[Stored data entries]
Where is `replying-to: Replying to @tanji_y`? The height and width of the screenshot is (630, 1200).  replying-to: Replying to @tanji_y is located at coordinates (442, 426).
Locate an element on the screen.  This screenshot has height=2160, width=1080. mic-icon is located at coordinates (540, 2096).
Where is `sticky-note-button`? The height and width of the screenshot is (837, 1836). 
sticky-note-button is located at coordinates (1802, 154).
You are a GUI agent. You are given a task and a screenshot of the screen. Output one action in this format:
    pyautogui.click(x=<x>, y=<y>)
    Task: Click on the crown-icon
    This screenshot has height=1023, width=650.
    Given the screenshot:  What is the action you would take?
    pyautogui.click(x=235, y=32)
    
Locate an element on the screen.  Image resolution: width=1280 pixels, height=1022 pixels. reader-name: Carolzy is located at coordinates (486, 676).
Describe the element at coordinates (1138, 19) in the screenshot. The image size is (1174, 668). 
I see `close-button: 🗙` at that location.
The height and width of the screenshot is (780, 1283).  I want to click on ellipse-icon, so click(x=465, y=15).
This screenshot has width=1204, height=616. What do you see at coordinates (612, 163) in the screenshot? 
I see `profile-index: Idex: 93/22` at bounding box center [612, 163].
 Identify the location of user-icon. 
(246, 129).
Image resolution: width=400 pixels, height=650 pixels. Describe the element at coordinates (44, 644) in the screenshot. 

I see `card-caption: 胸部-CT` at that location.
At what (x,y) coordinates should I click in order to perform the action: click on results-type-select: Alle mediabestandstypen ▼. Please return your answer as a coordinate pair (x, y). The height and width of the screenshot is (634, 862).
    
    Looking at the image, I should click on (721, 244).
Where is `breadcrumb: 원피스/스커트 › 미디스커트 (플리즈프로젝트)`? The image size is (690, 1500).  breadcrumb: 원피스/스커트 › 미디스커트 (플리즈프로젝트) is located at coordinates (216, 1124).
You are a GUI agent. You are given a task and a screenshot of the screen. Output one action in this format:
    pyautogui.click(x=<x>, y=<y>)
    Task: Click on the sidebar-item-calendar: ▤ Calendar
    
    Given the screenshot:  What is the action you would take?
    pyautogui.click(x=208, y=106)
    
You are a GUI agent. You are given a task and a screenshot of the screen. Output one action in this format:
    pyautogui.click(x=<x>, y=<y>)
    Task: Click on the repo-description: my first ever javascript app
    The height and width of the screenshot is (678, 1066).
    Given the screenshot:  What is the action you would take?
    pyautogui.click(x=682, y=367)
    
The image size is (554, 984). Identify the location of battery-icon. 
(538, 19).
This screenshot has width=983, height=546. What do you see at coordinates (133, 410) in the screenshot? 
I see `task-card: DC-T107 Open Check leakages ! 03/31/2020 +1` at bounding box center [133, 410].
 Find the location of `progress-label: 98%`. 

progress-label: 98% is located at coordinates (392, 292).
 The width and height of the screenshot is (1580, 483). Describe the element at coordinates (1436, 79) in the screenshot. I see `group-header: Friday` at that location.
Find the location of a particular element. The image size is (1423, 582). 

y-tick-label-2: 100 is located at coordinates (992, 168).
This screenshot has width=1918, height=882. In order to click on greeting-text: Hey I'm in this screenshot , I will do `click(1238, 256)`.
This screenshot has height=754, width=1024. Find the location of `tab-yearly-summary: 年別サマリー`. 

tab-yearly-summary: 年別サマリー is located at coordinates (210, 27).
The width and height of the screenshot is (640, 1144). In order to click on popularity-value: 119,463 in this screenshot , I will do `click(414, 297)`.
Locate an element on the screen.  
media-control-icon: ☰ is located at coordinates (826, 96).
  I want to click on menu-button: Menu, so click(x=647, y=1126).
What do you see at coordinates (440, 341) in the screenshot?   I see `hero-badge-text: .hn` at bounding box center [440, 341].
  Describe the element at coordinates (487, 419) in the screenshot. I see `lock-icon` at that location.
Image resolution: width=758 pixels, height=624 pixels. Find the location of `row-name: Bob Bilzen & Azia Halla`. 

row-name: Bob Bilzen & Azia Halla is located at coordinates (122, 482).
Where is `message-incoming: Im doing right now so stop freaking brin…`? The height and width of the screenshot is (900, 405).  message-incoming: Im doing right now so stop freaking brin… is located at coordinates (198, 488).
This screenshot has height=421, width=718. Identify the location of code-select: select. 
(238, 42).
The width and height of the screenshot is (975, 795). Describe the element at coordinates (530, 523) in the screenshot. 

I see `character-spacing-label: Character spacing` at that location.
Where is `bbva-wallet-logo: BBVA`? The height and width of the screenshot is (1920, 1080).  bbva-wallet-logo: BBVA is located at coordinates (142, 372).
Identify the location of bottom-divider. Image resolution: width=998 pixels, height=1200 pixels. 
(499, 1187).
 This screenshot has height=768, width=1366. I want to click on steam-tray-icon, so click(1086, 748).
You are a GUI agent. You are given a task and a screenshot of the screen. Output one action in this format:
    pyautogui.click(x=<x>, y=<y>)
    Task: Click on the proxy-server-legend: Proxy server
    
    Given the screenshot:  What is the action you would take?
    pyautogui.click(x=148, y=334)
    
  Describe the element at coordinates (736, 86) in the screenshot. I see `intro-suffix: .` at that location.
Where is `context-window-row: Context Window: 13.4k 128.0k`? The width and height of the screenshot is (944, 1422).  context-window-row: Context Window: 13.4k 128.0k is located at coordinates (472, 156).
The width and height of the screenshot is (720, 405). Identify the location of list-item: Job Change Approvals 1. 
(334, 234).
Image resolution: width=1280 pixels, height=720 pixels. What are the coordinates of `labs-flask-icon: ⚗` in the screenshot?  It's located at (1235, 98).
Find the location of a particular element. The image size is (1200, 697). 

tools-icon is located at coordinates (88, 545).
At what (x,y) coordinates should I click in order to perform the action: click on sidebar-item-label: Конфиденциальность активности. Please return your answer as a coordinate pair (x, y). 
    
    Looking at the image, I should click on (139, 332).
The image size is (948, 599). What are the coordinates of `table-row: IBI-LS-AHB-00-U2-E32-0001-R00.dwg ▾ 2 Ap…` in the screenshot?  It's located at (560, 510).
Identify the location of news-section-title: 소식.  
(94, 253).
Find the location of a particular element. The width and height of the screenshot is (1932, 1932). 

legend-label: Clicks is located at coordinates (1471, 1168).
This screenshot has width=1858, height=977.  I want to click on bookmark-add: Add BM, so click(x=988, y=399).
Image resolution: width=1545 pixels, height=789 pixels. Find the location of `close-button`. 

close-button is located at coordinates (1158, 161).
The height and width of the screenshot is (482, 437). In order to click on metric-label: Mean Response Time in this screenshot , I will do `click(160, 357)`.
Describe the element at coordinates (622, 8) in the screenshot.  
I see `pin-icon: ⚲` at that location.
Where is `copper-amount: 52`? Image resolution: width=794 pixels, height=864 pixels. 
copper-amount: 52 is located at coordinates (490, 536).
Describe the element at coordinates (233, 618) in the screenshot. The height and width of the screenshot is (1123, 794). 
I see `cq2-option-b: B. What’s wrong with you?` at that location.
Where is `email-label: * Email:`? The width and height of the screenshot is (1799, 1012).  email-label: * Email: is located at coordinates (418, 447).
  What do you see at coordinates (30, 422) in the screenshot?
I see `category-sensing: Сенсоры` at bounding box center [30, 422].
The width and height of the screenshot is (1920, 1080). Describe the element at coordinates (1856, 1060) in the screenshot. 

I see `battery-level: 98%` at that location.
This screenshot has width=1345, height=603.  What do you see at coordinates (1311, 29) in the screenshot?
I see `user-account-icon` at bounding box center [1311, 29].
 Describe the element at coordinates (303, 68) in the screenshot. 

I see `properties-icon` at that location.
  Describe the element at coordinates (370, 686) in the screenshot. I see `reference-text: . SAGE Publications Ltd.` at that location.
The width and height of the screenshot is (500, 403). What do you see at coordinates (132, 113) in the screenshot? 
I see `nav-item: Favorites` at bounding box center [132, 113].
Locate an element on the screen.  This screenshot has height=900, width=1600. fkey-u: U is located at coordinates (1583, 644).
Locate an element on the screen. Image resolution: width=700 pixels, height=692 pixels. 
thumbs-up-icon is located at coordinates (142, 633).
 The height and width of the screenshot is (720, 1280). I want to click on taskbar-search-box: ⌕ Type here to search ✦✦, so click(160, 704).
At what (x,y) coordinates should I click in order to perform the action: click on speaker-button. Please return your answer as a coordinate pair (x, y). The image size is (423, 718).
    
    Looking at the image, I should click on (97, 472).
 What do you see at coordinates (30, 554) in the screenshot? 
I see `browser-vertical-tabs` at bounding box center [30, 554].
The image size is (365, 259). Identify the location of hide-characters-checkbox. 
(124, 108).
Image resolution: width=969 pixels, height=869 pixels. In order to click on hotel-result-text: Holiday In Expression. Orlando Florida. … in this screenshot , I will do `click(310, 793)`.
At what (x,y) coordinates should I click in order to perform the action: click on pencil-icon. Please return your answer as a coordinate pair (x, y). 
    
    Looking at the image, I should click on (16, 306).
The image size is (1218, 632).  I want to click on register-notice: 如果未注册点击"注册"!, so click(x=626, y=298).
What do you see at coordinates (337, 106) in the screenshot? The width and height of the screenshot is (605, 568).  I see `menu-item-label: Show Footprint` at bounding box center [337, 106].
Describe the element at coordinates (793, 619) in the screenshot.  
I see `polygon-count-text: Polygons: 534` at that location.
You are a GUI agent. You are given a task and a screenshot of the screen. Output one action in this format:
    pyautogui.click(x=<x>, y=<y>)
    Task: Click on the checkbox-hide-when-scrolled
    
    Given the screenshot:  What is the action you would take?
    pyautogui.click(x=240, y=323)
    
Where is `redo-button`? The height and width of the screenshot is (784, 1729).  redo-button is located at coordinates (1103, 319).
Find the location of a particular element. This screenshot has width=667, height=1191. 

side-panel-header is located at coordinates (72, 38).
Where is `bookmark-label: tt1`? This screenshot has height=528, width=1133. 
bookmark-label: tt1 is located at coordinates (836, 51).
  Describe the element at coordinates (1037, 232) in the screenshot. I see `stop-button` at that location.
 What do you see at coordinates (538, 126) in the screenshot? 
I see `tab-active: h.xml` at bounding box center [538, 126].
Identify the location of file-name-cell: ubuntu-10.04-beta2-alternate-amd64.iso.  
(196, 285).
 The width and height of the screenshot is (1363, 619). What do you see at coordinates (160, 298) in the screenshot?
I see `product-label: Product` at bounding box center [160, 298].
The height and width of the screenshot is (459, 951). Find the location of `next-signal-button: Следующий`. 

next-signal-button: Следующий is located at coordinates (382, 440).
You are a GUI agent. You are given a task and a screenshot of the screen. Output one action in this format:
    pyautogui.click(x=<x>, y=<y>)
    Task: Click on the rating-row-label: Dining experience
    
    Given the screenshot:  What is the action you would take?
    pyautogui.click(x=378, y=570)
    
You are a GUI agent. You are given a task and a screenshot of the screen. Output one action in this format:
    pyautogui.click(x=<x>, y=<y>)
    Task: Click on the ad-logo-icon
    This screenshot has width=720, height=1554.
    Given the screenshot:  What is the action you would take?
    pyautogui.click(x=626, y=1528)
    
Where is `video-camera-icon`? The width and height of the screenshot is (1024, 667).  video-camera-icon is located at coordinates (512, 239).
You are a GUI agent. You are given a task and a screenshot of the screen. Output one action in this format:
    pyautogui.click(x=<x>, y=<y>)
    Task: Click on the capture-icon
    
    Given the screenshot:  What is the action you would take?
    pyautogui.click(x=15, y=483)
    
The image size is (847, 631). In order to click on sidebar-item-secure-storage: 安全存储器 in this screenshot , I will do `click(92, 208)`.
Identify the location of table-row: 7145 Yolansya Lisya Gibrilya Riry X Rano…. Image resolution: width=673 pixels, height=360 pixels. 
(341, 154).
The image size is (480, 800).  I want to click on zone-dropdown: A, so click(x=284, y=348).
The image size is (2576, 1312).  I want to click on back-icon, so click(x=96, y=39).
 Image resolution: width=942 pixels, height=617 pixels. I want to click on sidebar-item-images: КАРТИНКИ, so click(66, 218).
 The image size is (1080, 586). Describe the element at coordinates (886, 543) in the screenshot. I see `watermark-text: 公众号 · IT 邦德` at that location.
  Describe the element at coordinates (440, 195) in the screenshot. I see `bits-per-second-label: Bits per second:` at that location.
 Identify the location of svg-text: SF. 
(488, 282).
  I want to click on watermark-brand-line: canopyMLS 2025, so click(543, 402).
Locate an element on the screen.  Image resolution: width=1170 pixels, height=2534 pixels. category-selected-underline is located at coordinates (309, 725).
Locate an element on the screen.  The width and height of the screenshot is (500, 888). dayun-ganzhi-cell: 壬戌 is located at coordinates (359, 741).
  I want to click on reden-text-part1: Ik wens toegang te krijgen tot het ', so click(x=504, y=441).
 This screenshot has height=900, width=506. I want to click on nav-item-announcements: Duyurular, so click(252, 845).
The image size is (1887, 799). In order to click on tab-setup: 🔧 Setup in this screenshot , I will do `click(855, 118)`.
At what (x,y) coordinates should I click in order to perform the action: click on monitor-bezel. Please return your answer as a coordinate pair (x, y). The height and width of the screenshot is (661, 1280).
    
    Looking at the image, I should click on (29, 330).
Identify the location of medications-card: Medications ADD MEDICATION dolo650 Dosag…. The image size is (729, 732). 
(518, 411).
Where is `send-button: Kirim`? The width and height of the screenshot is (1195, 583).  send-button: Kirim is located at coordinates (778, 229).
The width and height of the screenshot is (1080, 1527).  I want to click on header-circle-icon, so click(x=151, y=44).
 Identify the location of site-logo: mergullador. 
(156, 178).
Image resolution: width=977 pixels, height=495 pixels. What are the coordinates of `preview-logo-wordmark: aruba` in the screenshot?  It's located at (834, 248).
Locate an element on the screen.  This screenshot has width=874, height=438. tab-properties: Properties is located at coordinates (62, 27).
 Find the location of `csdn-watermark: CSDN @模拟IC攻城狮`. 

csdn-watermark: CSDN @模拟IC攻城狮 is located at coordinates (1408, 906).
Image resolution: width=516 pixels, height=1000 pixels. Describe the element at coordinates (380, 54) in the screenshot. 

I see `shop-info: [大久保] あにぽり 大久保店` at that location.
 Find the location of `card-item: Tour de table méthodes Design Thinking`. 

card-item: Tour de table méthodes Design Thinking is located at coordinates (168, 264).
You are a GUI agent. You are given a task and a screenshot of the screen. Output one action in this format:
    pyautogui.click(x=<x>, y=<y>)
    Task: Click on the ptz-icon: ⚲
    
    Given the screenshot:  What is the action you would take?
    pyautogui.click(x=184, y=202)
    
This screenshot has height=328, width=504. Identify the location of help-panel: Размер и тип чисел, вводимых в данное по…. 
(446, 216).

• **PROBLEM TO WORK ON**:
Return the stretch of entries from the very start through the line containing "sticky-note-button is located", reproducing each line verbatim.

• **ANSWER**:
Where is `replying-to: Replying to @tanji_y`? The height and width of the screenshot is (630, 1200).  replying-to: Replying to @tanji_y is located at coordinates (442, 426).
Locate an element on the screen.  This screenshot has height=2160, width=1080. mic-icon is located at coordinates (540, 2096).
Where is `sticky-note-button`? The height and width of the screenshot is (837, 1836). 
sticky-note-button is located at coordinates (1802, 154).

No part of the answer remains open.